4580 İbn Cureyc şöyle demiştir: Ben Abdullah ibn Ebî Muleyke’den işittim; o, İbn Abbâs’tan tahdîs ediyordu: Yine İbn Cureyc şöyle demiştir: Ben onun kardeşi Ebû Bekr ibn Ebî Muleyke’den de işittim; o da Ubeyd ibn Umeyr (el-Leysî el-Mekkî)’den tahdîs ediyordu.
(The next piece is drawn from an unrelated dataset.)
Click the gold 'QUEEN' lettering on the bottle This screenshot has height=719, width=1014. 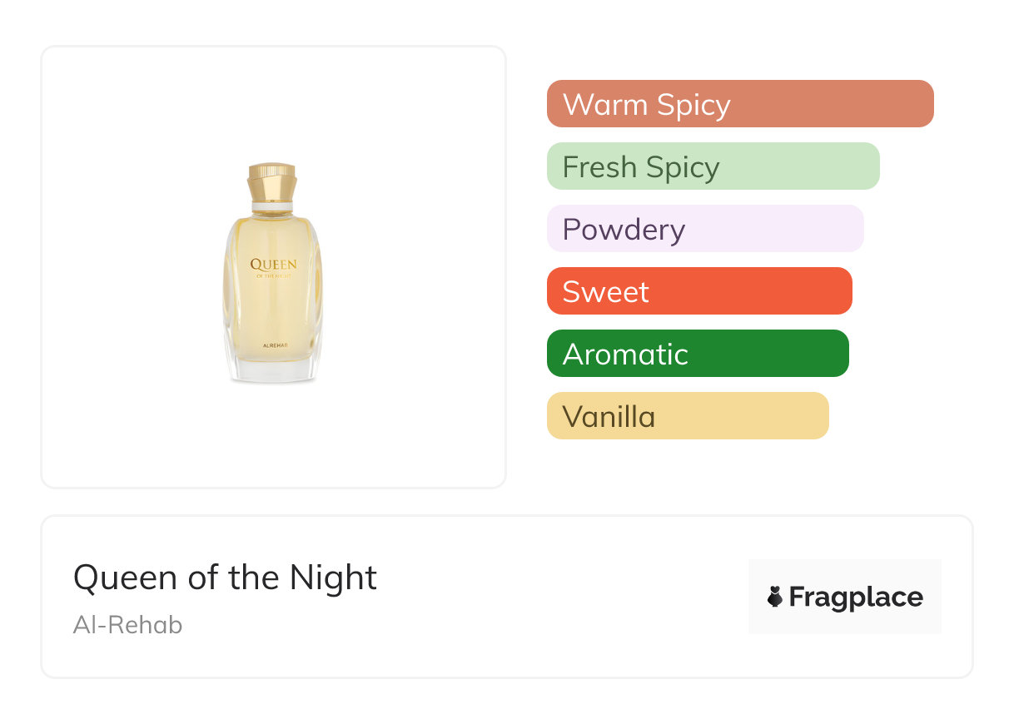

O şöyle demiştir: Omer ibnu’l-Hattâb (radıyallahü anh) bir gün Peygamber’in sahâbîlerine hitaben:
— Şu “Sizden herhangi biriniz arzu eder mi ki…” âyeti hangi şey hakkında indi düşünürsünüz? diye sordu.
Oradakiler:
— Allah en bilendir, dediler.
Bu cevâb üzerine Omer öfkelendi de:
— Biliyoruz, yahut bilmiyoruz deyiniz, dedi. İbn Abbâs:
— Benim gönlümde o âyetten birşey (bir ilim) var ey Mü’minlerin Emîri! dedi. Omer de ona:
— Ey kardeşim oğlu! Kendini küçük görmeyerek söyle! dedi. İbn Abbâs:
— Bir amel için mesel yapılmıştır, dedi. Omer:
— Hangi amel için? dedi.
İbn Abbâs yine “Bir amel için” dedi. Omer:
— Azîz ve Celîl olan Allah’ın tâatiyle amel eden zengin bir adam için ki, sonra Allah o adama şeytânı yolladı, o da ma’siyetlerle amel etti. Nihayet Allah o adamın iyi amellerini zayi’ etti.